La solicitud> Reproduce textualmente las líneas de los registros que van desde la que contiene "Given: Open story options three-dot menu" hasta la que contiene "tap(416, 17)", ambas incluidas.

Datos de entrada>
-=-=-=-=-

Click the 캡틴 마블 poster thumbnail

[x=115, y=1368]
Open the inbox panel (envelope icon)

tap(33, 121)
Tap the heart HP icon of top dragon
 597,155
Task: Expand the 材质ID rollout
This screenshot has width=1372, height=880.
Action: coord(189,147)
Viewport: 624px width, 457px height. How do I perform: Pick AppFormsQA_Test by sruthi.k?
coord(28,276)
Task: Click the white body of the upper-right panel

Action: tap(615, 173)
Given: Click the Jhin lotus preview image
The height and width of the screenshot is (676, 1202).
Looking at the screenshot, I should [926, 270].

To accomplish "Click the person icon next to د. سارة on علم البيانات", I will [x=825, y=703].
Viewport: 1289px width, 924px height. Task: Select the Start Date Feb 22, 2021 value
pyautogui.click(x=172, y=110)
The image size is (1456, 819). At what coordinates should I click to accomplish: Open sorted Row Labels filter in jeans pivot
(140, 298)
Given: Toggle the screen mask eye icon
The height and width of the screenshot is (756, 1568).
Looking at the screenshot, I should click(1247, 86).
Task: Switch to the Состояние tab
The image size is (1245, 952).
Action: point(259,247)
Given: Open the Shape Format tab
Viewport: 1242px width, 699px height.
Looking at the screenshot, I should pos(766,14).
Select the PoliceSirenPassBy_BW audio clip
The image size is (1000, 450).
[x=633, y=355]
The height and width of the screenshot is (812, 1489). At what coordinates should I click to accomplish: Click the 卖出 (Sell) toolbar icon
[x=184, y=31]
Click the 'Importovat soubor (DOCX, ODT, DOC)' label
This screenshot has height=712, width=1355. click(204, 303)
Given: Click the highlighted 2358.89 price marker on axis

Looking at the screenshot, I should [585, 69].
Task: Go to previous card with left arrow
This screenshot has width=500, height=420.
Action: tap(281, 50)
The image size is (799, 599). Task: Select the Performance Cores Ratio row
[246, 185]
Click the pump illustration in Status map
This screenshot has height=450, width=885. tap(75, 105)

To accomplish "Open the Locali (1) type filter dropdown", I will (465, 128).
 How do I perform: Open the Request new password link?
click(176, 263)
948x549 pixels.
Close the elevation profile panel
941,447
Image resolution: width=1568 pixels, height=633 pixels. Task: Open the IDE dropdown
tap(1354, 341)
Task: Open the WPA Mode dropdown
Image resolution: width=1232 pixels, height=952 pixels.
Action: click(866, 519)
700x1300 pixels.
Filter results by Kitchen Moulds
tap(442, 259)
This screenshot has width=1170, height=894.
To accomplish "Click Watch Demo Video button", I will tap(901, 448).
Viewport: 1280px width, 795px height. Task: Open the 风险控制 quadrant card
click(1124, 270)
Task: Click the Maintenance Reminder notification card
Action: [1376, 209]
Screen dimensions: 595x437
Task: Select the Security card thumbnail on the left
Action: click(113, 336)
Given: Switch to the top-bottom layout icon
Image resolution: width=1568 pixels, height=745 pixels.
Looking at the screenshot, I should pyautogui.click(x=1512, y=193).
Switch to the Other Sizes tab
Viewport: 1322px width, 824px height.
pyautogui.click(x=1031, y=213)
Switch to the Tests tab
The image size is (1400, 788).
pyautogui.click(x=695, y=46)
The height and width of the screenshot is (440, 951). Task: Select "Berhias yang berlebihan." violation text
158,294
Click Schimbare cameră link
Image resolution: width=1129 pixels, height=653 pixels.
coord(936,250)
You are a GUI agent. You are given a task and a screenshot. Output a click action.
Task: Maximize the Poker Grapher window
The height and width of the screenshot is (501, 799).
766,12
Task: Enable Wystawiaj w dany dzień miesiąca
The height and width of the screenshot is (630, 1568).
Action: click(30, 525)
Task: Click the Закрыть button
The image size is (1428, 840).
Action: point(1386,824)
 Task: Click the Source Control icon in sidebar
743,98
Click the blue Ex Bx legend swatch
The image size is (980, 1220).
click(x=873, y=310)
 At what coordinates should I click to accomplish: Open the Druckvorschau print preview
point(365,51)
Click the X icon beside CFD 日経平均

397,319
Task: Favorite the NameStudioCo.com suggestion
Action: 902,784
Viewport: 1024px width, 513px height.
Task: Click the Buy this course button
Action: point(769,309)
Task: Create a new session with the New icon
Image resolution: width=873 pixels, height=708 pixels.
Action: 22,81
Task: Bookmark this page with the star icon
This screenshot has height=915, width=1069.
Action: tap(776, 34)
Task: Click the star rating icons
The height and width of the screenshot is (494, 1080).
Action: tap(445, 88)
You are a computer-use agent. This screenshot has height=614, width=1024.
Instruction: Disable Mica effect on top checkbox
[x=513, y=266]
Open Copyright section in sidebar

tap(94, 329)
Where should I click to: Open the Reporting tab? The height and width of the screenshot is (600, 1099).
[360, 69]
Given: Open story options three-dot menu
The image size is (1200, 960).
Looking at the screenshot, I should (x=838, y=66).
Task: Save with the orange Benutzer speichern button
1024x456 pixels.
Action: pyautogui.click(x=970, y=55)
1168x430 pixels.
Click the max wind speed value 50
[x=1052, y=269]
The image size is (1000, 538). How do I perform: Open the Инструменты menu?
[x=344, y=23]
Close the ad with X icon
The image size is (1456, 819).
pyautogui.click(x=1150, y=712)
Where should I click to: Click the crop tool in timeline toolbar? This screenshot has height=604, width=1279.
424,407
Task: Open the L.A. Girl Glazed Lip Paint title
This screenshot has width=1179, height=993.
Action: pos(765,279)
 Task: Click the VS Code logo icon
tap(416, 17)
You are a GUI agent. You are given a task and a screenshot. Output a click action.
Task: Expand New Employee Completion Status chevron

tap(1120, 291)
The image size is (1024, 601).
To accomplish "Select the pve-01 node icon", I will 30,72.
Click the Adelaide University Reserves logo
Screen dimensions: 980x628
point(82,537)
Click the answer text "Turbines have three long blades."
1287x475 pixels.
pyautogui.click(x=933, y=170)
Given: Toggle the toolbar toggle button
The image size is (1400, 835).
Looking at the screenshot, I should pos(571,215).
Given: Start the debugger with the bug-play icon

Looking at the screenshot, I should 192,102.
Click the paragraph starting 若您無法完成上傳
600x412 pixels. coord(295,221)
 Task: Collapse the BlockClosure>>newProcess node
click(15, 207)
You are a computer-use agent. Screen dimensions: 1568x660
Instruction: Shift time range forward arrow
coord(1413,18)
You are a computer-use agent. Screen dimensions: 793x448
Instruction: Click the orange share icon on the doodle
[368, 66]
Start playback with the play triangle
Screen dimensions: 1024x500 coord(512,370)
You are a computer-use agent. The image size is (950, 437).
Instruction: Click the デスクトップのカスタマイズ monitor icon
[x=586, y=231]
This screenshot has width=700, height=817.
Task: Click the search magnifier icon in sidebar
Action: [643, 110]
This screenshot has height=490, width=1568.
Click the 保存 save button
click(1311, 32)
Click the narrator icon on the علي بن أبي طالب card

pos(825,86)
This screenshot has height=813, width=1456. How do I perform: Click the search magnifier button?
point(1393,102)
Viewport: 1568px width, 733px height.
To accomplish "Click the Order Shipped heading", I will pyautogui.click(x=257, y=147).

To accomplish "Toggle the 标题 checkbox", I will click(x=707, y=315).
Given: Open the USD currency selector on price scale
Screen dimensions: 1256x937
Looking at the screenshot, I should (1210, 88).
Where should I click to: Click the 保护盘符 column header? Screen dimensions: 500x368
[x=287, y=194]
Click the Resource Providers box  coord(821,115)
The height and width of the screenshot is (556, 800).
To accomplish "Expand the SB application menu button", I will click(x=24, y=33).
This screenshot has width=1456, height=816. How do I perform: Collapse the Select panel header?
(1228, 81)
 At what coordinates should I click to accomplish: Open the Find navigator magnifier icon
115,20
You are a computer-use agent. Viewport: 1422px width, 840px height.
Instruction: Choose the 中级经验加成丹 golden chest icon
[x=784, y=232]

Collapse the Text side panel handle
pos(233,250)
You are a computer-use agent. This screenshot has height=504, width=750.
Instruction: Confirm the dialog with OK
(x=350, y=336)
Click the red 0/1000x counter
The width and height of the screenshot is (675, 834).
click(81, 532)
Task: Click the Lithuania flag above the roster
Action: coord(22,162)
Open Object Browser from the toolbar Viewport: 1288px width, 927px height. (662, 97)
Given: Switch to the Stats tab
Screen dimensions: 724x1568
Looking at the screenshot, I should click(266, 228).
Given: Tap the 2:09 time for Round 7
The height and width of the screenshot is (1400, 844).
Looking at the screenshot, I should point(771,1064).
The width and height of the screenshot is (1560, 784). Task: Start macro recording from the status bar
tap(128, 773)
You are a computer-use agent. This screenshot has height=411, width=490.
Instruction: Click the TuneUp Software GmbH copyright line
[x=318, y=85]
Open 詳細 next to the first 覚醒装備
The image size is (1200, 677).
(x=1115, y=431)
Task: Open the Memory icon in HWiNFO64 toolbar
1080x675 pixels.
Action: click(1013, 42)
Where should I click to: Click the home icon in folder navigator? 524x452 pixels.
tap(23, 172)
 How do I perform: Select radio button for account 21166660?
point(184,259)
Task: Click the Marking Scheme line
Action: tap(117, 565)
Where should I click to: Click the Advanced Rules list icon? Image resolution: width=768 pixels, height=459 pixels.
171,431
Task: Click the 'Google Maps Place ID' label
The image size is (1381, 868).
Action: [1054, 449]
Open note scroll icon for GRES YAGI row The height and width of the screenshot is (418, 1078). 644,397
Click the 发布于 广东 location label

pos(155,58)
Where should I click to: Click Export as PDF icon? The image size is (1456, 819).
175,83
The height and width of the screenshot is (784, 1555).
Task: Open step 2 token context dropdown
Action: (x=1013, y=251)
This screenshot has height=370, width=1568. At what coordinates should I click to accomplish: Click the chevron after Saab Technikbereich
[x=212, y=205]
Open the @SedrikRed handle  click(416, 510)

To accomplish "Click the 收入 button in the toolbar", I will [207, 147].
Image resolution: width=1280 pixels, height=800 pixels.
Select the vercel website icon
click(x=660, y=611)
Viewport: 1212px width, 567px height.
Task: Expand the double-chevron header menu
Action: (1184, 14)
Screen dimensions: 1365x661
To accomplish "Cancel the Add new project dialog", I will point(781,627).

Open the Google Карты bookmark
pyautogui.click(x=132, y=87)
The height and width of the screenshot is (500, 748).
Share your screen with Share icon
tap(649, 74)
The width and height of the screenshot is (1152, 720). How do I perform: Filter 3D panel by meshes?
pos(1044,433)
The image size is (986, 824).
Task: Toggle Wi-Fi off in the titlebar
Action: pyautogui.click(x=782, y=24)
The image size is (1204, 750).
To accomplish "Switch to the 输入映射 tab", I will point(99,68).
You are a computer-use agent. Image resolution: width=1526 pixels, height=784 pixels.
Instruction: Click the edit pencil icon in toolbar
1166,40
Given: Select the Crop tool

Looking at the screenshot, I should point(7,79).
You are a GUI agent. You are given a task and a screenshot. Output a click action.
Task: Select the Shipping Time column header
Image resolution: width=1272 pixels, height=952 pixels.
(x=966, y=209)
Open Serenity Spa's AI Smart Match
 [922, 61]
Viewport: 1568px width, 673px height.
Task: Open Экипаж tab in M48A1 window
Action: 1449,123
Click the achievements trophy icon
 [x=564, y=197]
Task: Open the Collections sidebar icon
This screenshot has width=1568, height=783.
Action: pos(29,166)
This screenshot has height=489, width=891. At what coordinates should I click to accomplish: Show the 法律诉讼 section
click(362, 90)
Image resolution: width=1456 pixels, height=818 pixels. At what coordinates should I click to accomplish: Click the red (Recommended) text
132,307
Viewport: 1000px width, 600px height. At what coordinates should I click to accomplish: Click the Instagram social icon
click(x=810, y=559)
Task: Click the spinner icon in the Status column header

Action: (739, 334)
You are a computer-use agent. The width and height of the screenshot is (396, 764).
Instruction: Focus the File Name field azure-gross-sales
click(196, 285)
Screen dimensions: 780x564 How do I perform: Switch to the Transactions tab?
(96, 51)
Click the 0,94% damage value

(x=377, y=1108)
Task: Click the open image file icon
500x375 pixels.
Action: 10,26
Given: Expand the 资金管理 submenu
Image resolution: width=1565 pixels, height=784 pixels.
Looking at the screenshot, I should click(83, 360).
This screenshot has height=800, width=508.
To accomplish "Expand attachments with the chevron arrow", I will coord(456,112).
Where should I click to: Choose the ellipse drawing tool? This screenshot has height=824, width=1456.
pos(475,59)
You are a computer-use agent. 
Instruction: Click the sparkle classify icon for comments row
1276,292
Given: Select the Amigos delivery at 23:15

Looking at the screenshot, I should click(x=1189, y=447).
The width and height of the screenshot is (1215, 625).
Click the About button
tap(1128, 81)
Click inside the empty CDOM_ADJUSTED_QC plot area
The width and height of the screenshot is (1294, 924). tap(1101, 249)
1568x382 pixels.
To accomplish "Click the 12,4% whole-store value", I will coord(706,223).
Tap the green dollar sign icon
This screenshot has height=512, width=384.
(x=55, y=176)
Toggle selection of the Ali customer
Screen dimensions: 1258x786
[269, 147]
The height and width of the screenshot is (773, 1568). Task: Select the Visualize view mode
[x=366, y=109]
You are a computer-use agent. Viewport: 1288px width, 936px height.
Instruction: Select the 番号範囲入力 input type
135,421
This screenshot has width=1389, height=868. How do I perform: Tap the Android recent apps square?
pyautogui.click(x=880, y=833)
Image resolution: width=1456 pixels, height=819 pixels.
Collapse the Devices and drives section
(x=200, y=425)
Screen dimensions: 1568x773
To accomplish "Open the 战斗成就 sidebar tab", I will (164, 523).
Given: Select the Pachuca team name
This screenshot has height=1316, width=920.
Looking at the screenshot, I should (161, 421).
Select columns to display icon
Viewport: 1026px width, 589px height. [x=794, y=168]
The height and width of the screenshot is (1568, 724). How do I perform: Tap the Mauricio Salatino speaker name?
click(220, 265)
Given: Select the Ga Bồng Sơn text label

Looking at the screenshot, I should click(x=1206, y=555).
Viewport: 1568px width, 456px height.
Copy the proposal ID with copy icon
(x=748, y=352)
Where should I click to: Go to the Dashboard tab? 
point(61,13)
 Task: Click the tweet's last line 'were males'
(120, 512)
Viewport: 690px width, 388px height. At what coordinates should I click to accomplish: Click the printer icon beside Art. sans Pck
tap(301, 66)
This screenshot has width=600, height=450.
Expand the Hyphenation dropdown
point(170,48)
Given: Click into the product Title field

-=-=-=-=-

Respuesta completa>
Given: Open story options three-dot menu
The image size is (1200, 960).
Looking at the screenshot, I should (x=838, y=66).
Task: Save with the orange Benutzer speichern button
1024x456 pixels.
Action: pyautogui.click(x=970, y=55)
1168x430 pixels.
Click the max wind speed value 50
[x=1052, y=269]
The image size is (1000, 538). How do I perform: Open the Инструменты menu?
[x=344, y=23]
Close the ad with X icon
The image size is (1456, 819).
pyautogui.click(x=1150, y=712)
Where should I click to: Click the crop tool in timeline toolbar? This screenshot has height=604, width=1279.
424,407
Task: Open the L.A. Girl Glazed Lip Paint title
This screenshot has width=1179, height=993.
Action: pos(765,279)
 Task: Click the VS Code logo icon
tap(416, 17)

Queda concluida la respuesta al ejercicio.